### [REQUIRED TASKS]
**1.** Answer these from the passage on probiotics and depression:
(a) In which journal was the probiotic trial published?
(b) How many patients took part in the trial?
(c) What lab test for inflammation did the researchers check?
**2.** List every problem named in the final sentence of the passage on probiotics and depression that the writer has seen no literature linking to probiotics.
**3.** Extend the passage on probiotics and depression from where it stops.

*** PASSAGE PROVIDED Section Begins ***

A few weeks ago the first video in our monthly series with Dr. Drew Ramsey came out on Medscape Psychiatry, discussing some of the highlights of brain food and the microbiome from research in 2015. Some interest expressed in the comments focused on one of the last studies we mentioned, published late in the year in the journal Nutrition: “Clinical and metabolic response to probiotic administration in patients with major depressive disorder: A randomized, double-blind, placebo-controlled trial.”
There are a number of fascinating things about this paper, which to my knowledge is the first trial of probiotics in people with major depressive disorder specifically looking at biomarkers of inflammation and depressive symptoms. 40 patients total so not huge, but bigger than most pilot trials. They used three strains of probiotics in a capsule (Lactobacillus acidophilus, Lactobacillus casei, and Bifidobacterium bifidum, two billion colony forming units of each), and checked not only records of diet, but also serum glucose and other measures of metabolism along with a lab test that looks at inflammation called C reactive protein.
Probiotics are anti-inflammatory microbes that seem to affect the gut in a positive way, decreasing stress signaling in the body and possibly even increasing the transformation of the amino acid tryptophan to serotonin in the brain. In both their anti-inflammatory capacity and their serotonin capacity, probiotics have *some* overall effects similar to antidepressants such as SSRIs, but so far I’ve seen no literature to suggest that probiotics could cause problems such as serotonin syndrome, anxiety, jitteriness, or an increase in suicidal thoughts, or an uncomfortable discontinuation syndrome that SSRIs can sometimes cause when stopping the medication too suddenly.

*** PASSAGE PROVIDED Section Ends ***
*** SOURCE MATERIAL Section Begins ***

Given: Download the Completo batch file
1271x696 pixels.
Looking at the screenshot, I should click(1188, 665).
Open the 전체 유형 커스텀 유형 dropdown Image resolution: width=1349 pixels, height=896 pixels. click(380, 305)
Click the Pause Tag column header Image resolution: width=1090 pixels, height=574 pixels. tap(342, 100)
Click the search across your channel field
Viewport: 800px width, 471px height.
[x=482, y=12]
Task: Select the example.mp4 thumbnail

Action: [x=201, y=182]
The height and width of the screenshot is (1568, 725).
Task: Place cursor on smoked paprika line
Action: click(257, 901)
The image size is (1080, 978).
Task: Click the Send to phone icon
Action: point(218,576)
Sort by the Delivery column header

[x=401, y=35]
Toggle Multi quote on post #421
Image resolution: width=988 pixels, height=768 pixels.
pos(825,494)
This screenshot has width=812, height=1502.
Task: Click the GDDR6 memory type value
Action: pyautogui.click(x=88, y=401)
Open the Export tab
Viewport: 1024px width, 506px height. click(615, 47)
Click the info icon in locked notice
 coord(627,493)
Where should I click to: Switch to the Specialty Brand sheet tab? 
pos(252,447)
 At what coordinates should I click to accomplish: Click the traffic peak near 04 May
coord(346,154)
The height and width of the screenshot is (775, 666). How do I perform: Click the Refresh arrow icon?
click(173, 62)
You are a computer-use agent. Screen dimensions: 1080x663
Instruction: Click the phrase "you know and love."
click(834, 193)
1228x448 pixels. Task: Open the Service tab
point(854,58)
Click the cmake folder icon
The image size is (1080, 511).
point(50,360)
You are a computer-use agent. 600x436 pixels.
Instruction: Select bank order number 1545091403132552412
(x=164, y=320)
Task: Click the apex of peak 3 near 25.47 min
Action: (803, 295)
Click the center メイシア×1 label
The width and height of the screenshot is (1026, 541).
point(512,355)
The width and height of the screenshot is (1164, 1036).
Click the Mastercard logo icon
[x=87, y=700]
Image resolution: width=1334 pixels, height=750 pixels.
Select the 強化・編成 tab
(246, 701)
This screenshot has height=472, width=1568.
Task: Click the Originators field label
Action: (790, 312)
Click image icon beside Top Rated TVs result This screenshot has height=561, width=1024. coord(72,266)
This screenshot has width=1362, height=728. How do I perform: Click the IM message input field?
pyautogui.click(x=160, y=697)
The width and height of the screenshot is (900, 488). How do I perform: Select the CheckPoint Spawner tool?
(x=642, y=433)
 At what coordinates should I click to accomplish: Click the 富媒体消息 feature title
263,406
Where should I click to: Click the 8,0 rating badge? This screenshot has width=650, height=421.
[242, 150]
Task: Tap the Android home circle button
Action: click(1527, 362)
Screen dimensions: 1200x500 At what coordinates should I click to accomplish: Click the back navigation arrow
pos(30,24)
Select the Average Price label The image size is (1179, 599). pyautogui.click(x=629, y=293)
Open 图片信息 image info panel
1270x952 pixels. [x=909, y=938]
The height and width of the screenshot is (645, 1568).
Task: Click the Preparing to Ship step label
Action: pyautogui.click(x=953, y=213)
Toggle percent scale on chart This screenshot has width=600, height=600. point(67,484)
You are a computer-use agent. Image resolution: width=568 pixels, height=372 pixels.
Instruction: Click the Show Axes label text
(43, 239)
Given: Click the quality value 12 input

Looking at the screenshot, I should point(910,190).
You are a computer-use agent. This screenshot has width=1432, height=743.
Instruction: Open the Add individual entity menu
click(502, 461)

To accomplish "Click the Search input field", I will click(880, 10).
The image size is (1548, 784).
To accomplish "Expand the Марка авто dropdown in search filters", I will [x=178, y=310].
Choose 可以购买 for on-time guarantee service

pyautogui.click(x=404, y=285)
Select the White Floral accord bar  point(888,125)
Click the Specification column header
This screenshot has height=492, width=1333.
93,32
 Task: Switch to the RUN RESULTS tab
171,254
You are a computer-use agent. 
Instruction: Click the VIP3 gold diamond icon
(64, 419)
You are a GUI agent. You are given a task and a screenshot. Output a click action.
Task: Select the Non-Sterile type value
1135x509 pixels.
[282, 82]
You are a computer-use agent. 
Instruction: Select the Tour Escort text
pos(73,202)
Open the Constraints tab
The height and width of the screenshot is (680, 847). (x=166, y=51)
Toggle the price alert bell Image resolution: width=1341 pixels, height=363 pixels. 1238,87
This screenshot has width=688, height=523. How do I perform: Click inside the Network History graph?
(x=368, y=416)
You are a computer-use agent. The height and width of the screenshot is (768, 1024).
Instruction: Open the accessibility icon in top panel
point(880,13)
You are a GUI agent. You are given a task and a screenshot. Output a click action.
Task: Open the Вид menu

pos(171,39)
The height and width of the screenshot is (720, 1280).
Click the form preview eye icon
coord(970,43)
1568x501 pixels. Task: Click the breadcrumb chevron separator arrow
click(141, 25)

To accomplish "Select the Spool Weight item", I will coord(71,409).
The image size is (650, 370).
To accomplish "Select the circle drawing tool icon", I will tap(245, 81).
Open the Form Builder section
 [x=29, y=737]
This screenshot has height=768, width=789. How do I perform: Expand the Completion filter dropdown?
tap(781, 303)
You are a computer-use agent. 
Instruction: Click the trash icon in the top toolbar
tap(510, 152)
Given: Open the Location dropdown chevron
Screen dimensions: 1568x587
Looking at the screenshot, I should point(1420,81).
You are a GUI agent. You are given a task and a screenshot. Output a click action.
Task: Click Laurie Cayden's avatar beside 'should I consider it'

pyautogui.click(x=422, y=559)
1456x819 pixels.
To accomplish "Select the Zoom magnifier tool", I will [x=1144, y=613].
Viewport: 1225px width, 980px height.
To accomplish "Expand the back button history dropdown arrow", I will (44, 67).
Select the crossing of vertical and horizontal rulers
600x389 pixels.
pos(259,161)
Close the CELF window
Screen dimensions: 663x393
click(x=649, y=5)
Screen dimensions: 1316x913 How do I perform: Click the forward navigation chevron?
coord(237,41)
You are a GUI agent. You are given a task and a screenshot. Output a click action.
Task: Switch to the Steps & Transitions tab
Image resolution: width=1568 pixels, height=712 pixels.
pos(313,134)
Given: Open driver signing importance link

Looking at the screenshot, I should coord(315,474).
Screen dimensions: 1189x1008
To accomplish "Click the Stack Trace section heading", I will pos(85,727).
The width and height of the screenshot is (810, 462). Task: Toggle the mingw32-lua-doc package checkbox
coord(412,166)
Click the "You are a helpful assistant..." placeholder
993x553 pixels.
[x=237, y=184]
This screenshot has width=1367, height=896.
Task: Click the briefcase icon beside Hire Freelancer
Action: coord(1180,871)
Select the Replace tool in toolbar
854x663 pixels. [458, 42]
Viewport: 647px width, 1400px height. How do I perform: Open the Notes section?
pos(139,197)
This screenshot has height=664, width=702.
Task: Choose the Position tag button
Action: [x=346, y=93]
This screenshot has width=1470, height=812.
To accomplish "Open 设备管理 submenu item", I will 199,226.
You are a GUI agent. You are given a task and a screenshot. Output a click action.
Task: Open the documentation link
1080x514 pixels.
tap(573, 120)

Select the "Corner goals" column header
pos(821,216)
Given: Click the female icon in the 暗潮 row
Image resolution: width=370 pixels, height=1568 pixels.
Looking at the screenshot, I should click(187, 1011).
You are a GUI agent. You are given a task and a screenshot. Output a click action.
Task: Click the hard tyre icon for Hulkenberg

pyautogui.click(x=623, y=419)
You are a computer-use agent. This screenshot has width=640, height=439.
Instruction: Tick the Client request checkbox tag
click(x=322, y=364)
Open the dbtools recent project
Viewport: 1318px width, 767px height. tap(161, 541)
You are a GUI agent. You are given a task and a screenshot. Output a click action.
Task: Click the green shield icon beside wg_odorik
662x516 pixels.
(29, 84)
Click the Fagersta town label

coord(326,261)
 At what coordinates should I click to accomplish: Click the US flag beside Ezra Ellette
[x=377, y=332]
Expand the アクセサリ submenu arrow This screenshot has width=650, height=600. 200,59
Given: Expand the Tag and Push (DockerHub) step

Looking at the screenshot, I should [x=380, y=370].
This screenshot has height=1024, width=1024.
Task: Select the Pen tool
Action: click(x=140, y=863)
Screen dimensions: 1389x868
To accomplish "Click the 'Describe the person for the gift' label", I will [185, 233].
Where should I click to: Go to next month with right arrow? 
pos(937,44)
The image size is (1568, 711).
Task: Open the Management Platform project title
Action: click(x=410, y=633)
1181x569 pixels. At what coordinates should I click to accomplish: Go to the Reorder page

*** SOURCE MATERIAL Section Ends ***

### [RESULTS OF THE TASKS]
**1.**
(a) Nutrition
(b) 40
(c) C reactive protein

**2.**
- Serotonin syndrome
- Anxiety
- Jitteriness
- An increase in suicidal thoughts
- An uncomfortable discontinuation syndrome

**3.**
After eight weeks, depression scores were significantly reduced in the probiotic group compared to placebo along with lower plasma insulin measures and C reactive protein, though diet and weight were not significantly different between the groups or at the beginning and the end of the trial. This meant the probiotic seemed to decrease measures of inflammation along with symptoms of depression, and perhaps began to influence the metabolism positively.
A limitation of the paper is no mention that I could find if the patients were in other treatments at the same time, such as psychotherapy or medications, nor was any mention made of presence or absence of side effects, but compliance with the placebo or probiotic was listed at over 90%. And, as mentioned before, the overall trial was relatively small.
Prior studies of humans have shown decreases in anxiety in various situations, and in healthy controls, some interesting randomized findings such as decreases in negative thinking. A 14 week study of probiotics in schizophrenia showed no effect.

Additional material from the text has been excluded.